Though that's not a straightforward thing. For example, the Germans -wanted- the Russians to station as many of their forces as possible far forward in their new territories after the Nazi-Soviet Pact.

That was because the problems involved in attacking the USSR were primarily logistical; it was just so damned -big-. The problem wasn't -beating- the Russian forces -- the Germans killed or captured 3,000,000 Soviet soldiers in the first 6 months of Operation Barbarossa -- it was getting them to fight within workable distances from the German frontier. Getting -at- them, in other words.

So, if Stalin had believed the intelligence reports, would he have done a 'rope-a-dope', pulling most of his forces back and preparing to counterattack after the Germans' first blow fell mostly on empty space?

That would be the -logical- thing to do.

OTOH, Stalin hated to relinquish control of one square inch (or one human being).

He was forced into a "retreat strategy" in '41-42, but he hated it and continued to order premature counterattacks.

So if he'd believed the reports of an imminent German attack in '41, would he have crammed more troops into the western reaches, or perhaps even undertaken a spoiling attack against the Germans?

Either or both would have led to even higher Soviet losses, perhaps fatally so.

You can't tell in advance.

Sean M. Brooks said...

Kaor, Mr. Stirling!

I have to agree, Stalin's paranoia and unwillingness to rationally deploy the Soviet armies the way you outlined nearly destroyed the USSR.

Ad astra!
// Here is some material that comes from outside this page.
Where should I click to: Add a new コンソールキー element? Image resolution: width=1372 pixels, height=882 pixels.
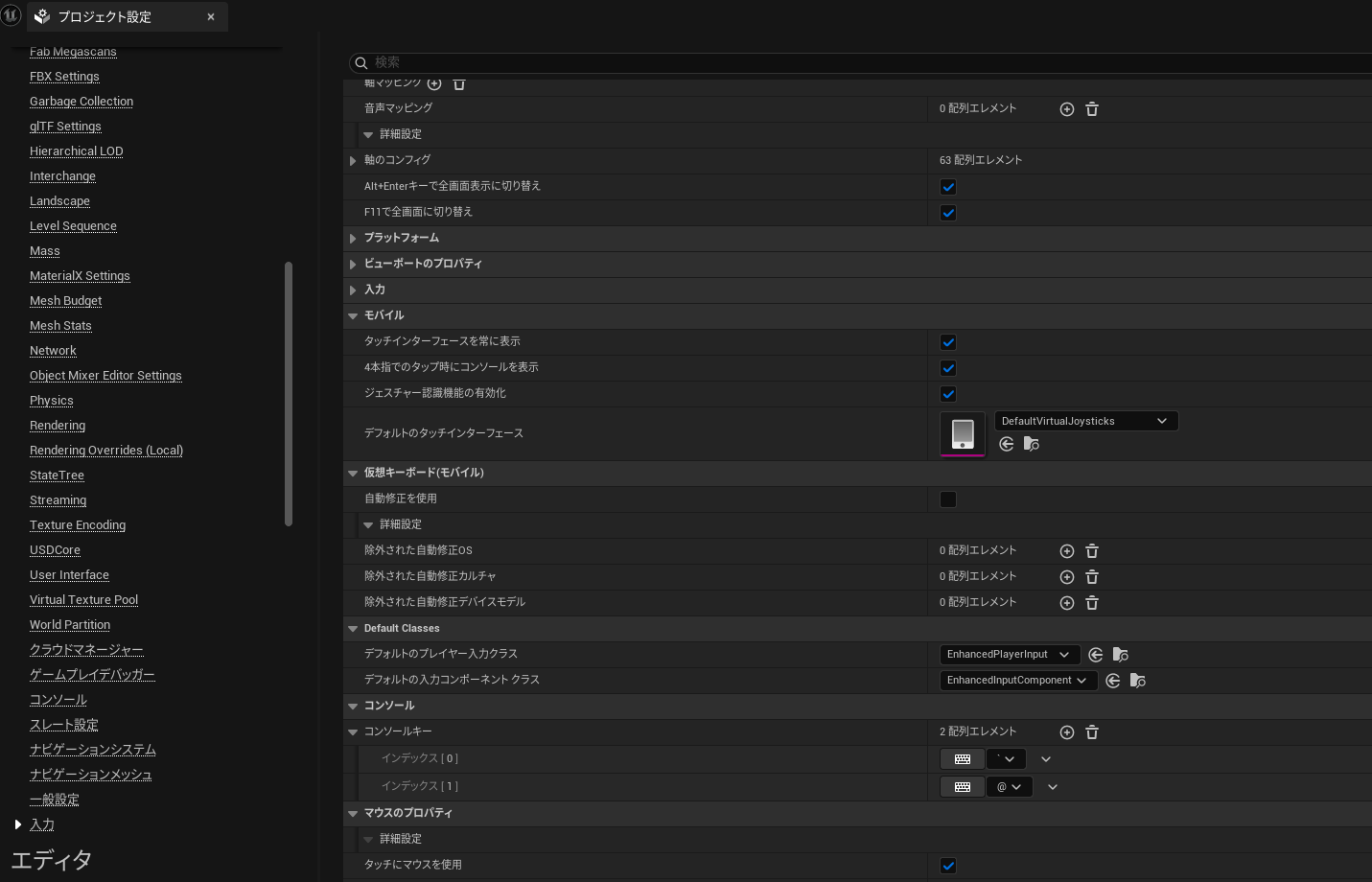(1067, 732)
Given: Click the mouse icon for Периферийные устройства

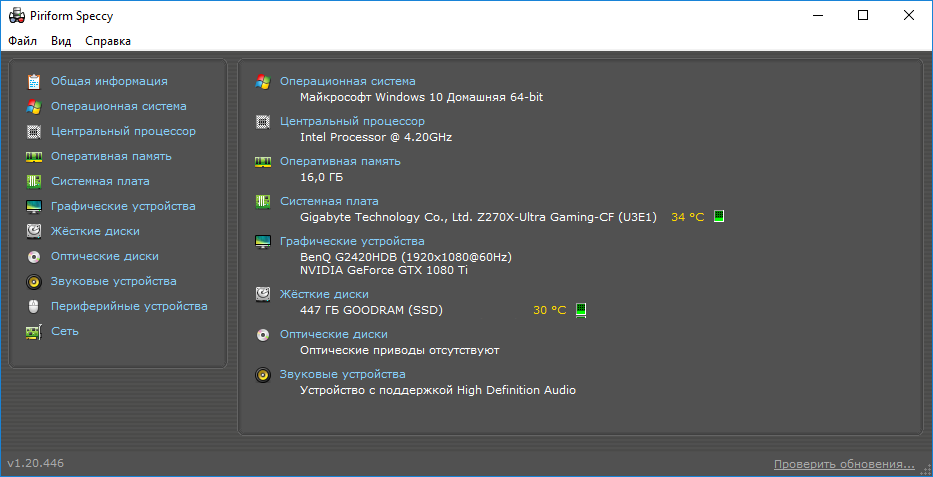Looking at the screenshot, I should (x=34, y=306).
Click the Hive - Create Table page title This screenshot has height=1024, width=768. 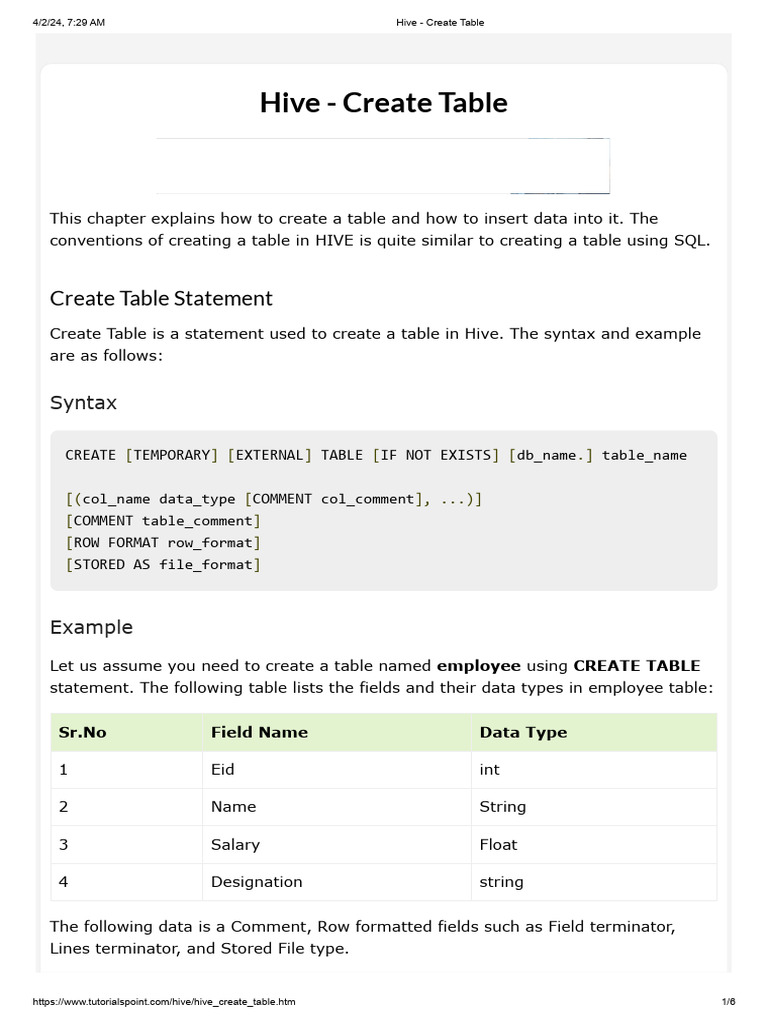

Sean

S.M. Stirling said...

Sean: OTOH, Trotsky probably wouldn't have made those particular mistakes.

S.M. Stirling said...

Though it would have been difficult for any Soviet (or just Russian) leader to admit that their armed forces were grossly qualitatively inferior to the Germans.

paulshackley2017@gmail.com said...

My reading of Trotsky is that he would have made a realistic assessment.

S.M. Stirling said...

Paul: Trotsky was more intelligent than Stalin, though just as ruthless -- albeit rather less of a personal sadist.

OTOH, he was also more arrogant and cocksure and impatient, which is why he lost the power struggle.

Stalin patiently did the tedious administrative detail work, establishing a network of clientage and favors, and by the time Trotsky 'wised up', it was too late.

The problem being that he -knew- he was smarter than Stalin, but overestimated the importance of that.

paulshackley2017@gmail.com said...

That sounds right.

Sean M. Brooks said...

Kaor, Mr. Stirling and Paul!

Mr. Stirling: Trotsky might well have made other mistakes almost as bad as those made by Stalin.

Paul: Stirling beat me to making similar comments about Trotsky--that he underestimated Stalin and was outwitted and outmaneuvered by Koba in the struggle for power after Lenin died.